* Requirement *
Copy the data verbatim from the line with "at (801, 112)." to the line with "(1160, 192).", including both of those lines.

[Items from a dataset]
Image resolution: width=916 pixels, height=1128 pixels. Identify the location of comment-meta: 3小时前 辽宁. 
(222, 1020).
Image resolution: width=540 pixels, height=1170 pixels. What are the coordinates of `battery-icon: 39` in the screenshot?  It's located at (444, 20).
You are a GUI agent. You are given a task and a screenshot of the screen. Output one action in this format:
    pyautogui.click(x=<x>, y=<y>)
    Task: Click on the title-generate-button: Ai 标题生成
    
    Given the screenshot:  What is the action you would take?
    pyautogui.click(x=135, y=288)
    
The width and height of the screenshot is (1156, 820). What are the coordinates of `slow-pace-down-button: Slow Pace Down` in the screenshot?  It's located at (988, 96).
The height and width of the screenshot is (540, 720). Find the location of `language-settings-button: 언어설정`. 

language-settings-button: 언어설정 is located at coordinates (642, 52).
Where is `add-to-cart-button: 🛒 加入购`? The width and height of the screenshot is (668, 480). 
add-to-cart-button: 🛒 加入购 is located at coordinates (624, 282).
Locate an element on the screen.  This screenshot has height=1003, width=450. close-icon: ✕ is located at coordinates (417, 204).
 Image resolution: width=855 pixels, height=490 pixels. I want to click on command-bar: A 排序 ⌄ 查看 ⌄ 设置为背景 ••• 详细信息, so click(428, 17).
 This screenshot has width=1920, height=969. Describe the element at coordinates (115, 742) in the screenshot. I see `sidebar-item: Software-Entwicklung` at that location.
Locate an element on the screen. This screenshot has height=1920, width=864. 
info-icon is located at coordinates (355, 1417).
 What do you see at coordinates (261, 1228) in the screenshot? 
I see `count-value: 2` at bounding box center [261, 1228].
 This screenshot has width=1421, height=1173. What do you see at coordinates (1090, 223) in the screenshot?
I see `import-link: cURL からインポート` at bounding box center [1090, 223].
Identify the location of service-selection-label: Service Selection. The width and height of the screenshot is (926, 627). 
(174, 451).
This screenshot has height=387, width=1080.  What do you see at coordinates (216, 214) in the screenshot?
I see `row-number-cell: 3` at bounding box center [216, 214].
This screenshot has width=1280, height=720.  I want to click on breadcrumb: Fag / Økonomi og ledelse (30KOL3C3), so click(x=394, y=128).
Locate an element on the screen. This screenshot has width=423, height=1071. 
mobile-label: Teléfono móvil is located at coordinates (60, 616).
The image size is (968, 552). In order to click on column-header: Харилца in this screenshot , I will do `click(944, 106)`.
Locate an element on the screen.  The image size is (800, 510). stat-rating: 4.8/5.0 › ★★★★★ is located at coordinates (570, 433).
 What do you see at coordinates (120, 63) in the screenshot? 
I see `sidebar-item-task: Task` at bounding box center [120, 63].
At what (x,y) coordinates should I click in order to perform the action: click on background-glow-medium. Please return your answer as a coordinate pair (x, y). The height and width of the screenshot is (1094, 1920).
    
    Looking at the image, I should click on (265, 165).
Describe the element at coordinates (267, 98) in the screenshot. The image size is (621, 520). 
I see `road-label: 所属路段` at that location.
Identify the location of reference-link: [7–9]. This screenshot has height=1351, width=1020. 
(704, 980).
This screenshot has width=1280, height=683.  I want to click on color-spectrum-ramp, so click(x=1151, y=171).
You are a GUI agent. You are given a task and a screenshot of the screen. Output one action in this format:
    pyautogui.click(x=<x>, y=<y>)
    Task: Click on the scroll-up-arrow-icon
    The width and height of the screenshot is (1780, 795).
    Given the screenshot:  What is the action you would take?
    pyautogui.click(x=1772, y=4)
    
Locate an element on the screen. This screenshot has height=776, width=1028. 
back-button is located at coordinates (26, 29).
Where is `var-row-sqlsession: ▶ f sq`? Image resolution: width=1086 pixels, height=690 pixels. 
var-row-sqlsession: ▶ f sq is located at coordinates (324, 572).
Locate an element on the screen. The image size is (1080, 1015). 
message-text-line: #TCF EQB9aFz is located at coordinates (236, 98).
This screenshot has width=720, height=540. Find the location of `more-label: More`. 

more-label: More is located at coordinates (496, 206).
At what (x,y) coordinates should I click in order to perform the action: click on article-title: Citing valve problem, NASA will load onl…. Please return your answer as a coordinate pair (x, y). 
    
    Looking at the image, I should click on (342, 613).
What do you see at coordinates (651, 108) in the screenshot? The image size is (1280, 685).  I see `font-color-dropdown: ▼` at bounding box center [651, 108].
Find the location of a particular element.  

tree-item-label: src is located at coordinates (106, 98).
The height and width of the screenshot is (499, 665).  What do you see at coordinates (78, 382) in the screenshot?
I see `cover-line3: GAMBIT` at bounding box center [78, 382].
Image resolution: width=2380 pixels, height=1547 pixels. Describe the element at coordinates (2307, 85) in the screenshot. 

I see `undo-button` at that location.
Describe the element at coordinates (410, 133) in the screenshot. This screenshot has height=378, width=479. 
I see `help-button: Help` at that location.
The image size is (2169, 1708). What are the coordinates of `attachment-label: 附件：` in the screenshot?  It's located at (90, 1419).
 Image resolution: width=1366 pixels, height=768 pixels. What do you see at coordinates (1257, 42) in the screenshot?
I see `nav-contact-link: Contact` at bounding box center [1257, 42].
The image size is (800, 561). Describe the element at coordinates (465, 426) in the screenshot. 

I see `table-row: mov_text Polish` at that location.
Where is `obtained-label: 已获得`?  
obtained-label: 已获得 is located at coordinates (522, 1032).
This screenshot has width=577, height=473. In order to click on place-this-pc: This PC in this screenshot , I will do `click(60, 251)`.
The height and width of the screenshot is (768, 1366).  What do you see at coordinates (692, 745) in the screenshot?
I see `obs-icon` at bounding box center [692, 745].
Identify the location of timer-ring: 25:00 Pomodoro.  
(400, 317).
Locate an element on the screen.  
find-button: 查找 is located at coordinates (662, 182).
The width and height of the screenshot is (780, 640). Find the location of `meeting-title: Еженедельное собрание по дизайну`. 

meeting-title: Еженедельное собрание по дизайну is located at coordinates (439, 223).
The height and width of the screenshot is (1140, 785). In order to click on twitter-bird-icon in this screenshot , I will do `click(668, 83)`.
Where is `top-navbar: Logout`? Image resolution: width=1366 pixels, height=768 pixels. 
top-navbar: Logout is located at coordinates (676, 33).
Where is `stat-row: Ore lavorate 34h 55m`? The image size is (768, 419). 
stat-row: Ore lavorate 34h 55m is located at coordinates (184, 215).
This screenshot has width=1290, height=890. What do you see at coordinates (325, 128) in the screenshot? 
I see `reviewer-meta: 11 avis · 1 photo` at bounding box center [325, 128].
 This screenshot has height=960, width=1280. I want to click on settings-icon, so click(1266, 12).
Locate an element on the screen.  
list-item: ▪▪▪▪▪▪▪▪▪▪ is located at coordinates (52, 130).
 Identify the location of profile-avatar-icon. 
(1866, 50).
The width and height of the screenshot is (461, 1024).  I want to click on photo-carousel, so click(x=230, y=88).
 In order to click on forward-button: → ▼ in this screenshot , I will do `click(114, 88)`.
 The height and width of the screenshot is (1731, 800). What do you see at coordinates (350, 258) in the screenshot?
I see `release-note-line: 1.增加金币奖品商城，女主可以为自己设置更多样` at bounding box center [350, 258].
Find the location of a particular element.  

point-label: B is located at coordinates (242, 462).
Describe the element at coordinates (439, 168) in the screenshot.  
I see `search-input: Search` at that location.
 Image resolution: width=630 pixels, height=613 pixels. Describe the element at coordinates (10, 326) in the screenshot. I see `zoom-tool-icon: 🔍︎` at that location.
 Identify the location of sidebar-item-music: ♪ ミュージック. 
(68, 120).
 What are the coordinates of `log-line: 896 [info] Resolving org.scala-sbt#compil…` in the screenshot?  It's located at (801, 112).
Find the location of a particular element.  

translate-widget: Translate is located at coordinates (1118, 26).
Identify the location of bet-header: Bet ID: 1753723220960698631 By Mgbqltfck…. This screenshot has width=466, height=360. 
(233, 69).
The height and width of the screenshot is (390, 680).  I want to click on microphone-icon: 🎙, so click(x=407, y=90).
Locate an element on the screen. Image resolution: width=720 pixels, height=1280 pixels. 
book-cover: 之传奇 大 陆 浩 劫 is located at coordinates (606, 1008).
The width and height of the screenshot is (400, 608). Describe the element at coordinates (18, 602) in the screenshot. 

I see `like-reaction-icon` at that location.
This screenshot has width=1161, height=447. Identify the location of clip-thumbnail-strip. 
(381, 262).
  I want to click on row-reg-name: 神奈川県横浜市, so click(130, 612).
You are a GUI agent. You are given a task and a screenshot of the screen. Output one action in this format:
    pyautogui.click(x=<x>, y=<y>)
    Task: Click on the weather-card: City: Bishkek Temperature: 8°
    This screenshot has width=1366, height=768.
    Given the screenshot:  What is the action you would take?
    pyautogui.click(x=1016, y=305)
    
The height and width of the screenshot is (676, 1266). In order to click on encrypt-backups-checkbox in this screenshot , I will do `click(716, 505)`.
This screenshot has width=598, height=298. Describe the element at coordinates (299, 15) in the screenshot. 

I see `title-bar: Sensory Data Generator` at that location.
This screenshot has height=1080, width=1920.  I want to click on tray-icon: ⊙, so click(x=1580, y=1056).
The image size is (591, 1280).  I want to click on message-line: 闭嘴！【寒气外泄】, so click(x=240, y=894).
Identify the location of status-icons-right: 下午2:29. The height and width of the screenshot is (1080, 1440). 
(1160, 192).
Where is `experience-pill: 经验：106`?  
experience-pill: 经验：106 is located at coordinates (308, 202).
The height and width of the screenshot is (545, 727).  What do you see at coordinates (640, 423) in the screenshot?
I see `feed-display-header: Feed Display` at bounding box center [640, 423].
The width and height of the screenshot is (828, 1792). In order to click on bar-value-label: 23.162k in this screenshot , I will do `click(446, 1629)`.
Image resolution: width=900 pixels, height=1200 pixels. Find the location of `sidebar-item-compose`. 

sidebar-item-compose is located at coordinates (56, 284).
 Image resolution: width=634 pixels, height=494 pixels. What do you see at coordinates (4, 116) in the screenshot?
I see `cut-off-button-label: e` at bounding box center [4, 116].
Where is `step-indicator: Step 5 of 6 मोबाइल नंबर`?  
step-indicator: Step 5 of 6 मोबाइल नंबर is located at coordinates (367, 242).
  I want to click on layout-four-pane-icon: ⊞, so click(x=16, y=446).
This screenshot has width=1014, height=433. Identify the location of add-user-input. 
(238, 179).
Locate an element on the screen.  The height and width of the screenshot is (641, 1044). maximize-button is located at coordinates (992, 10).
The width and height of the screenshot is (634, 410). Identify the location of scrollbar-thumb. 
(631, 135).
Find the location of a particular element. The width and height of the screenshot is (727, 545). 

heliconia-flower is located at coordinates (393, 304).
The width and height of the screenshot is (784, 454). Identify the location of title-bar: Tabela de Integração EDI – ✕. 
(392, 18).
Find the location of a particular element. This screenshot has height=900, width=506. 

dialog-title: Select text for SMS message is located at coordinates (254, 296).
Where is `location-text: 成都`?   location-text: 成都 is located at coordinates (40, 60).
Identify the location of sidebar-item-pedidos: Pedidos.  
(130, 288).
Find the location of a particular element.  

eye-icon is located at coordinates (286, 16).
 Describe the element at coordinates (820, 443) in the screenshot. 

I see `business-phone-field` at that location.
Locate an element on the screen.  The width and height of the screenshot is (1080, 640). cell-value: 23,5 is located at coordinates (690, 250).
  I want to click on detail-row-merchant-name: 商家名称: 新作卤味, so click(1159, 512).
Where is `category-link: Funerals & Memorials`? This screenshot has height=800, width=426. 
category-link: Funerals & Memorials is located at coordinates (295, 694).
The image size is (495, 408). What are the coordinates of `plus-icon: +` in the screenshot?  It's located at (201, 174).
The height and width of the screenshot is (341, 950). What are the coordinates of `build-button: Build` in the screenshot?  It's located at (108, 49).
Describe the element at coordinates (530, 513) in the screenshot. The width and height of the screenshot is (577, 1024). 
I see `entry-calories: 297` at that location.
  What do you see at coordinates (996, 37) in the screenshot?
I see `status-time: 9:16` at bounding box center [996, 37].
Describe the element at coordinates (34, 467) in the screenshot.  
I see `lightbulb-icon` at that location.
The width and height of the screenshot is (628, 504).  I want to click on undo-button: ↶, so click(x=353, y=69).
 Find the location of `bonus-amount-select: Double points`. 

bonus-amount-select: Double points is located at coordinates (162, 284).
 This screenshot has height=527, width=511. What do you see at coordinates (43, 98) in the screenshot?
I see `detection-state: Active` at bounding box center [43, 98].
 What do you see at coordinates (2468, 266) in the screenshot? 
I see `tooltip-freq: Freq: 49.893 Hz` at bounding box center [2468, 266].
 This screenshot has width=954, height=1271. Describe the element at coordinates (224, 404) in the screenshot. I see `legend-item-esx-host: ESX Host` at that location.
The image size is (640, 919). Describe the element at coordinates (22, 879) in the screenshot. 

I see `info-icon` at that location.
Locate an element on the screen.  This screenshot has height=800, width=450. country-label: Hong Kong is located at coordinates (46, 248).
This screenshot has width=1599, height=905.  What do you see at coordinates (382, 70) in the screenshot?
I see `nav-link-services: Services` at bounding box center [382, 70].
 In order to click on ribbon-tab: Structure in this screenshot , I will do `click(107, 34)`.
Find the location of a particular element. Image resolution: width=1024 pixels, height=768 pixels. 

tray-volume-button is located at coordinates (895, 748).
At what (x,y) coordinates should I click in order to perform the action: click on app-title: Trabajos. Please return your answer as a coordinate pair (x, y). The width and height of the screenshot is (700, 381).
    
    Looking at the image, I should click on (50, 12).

* Output for this exercise *
 What are the coordinates of `log-line: 896 [info] Resolving org.scala-sbt#compil…` in the screenshot?  It's located at (801, 112).
Find the location of a particular element.  

translate-widget: Translate is located at coordinates (1118, 26).
Identify the location of bet-header: Bet ID: 1753723220960698631 By Mgbqltfck…. This screenshot has width=466, height=360. 
(233, 69).
The height and width of the screenshot is (390, 680).  I want to click on microphone-icon: 🎙, so click(x=407, y=90).
Locate an element on the screen. Image resolution: width=720 pixels, height=1280 pixels. 
book-cover: 之传奇 大 陆 浩 劫 is located at coordinates (606, 1008).
The width and height of the screenshot is (400, 608). Describe the element at coordinates (18, 602) in the screenshot. 

I see `like-reaction-icon` at that location.
This screenshot has width=1161, height=447. Identify the location of clip-thumbnail-strip. 
(381, 262).
  I want to click on row-reg-name: 神奈川県横浜市, so click(130, 612).
You are a GUI agent. You are given a task and a screenshot of the screen. Output one action in this format:
    pyautogui.click(x=<x>, y=<y>)
    Task: Click on the weather-card: City: Bishkek Temperature: 8°
    This screenshot has width=1366, height=768.
    Given the screenshot:  What is the action you would take?
    pyautogui.click(x=1016, y=305)
    
The height and width of the screenshot is (676, 1266). In order to click on encrypt-backups-checkbox in this screenshot , I will do `click(716, 505)`.
This screenshot has width=598, height=298. Describe the element at coordinates (299, 15) in the screenshot. 

I see `title-bar: Sensory Data Generator` at that location.
This screenshot has height=1080, width=1920.  I want to click on tray-icon: ⊙, so click(x=1580, y=1056).
The image size is (591, 1280).  I want to click on message-line: 闭嘴！【寒气外泄】, so click(x=240, y=894).
Identify the location of status-icons-right: 下午2:29. The height and width of the screenshot is (1080, 1440). 
(1160, 192).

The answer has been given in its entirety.